Months ago, when you wrote in, we told you that you need to find a therapist. I even linked a site that searches for low or no cost mental health care. Find a grief support group. Months have gone by, and finally you’ve come around to see that your son will not be a good father or role model. Why haven’t you made any concrete steps to address these issues? The internet advice boards are not going to effectively fix your problems. You need real help.
Stop meddling. Stop pressing for another dna test or anything else. Just stop.

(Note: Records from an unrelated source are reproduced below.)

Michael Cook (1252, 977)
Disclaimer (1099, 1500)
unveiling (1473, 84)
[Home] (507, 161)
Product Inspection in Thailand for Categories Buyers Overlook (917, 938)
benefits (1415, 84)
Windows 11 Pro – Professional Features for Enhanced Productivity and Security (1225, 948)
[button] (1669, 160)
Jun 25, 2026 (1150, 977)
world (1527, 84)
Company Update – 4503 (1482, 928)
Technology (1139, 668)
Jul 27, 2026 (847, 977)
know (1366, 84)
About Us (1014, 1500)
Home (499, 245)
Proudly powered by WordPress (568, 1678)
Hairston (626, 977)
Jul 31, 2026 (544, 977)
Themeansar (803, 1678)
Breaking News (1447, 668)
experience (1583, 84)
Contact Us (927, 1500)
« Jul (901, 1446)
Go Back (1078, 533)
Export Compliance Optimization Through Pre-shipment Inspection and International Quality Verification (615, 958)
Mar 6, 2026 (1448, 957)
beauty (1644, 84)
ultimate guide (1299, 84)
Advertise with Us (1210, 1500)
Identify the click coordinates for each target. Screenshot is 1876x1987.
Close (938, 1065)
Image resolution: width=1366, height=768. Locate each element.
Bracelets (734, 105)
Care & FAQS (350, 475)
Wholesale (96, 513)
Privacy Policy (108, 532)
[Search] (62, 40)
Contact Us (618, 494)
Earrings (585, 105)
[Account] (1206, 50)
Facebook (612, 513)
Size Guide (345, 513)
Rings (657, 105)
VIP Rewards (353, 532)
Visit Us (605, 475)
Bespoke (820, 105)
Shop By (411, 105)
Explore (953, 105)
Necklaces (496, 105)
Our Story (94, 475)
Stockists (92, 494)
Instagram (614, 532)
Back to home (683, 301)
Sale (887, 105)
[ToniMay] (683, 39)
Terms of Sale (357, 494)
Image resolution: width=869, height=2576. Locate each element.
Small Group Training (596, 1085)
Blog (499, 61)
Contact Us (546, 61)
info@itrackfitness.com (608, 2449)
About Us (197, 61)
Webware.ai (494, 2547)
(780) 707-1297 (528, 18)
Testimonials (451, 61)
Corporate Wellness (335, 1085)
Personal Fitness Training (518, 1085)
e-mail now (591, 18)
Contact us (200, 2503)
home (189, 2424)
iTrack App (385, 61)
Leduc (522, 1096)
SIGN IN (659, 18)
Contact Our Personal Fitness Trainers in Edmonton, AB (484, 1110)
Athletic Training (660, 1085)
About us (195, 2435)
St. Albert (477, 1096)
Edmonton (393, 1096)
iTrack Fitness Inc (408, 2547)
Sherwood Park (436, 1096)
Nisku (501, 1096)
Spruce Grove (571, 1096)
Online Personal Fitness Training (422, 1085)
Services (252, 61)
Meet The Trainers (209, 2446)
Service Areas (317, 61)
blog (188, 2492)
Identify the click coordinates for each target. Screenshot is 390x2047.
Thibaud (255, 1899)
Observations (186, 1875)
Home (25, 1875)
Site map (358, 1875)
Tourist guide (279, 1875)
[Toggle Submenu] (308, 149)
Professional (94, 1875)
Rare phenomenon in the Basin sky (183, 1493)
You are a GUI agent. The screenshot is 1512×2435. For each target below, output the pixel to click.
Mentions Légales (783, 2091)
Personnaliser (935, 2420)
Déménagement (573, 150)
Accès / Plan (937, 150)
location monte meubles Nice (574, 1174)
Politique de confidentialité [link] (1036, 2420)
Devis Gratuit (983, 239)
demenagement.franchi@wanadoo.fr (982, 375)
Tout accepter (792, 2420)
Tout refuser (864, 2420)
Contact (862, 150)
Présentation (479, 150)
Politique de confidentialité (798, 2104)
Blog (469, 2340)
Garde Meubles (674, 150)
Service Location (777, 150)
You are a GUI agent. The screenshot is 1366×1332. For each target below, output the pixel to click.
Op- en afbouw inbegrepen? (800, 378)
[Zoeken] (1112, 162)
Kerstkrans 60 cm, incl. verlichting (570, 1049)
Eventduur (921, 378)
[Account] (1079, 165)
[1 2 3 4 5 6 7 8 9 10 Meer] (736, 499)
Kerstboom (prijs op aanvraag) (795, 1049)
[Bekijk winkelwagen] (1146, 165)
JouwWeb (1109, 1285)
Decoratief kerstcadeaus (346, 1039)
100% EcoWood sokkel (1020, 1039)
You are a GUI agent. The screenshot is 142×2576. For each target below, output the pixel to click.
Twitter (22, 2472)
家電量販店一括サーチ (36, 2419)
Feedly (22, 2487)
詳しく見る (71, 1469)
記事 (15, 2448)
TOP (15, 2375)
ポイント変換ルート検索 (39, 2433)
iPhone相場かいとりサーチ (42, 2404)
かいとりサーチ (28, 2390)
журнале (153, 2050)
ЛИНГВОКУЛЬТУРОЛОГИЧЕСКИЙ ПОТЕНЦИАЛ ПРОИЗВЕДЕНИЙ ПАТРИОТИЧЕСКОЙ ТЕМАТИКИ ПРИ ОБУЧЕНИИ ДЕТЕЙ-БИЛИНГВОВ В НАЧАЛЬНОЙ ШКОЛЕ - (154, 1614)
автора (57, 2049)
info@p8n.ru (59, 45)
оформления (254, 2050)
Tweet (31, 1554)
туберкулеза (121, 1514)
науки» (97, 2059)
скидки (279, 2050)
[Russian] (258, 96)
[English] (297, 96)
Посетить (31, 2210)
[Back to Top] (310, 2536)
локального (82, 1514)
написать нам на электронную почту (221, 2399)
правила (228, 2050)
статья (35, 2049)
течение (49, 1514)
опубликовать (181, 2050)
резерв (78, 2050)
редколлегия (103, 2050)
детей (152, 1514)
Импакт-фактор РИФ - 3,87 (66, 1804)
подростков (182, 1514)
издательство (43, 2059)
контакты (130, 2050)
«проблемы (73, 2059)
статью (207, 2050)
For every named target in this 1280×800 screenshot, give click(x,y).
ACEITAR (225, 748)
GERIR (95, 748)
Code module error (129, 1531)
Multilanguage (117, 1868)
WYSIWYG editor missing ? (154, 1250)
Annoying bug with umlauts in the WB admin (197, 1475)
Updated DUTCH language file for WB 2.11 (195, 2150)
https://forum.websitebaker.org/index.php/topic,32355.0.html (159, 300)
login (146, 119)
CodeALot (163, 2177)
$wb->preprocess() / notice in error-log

KateDecember 27, 2018 at 2:55 pm #813341Yeah, seriously, alcohol doesn’t make a good person hit their partner. You are grossly misinformed. I may have side-eyed a partner or made a cutting remark when drinking or been a pain in the ass, but I never hit anyone. You know who hits women when they drink? ABUSERS.
OMG, I’ve had it.
Your son is NOT a good person. A good person, when finding that they had hurt their partner while drunk, WOULD STOP DRINKING IMMEDIATELY. Your son is a grown man who chooses to drink. The “crowd” he’s running with doesn’t make him drink. It doesn’t make him hit women. Those are choices that HE makes. Good men don’t hurt people no matter what their friends are like. His choices, his responsibility. He’s an asshole, and a dangerous one, and finding out that he’s a father isn’t going to miraculously cure him. It’ll just give him another target for his abuse. A defenseless child, this time.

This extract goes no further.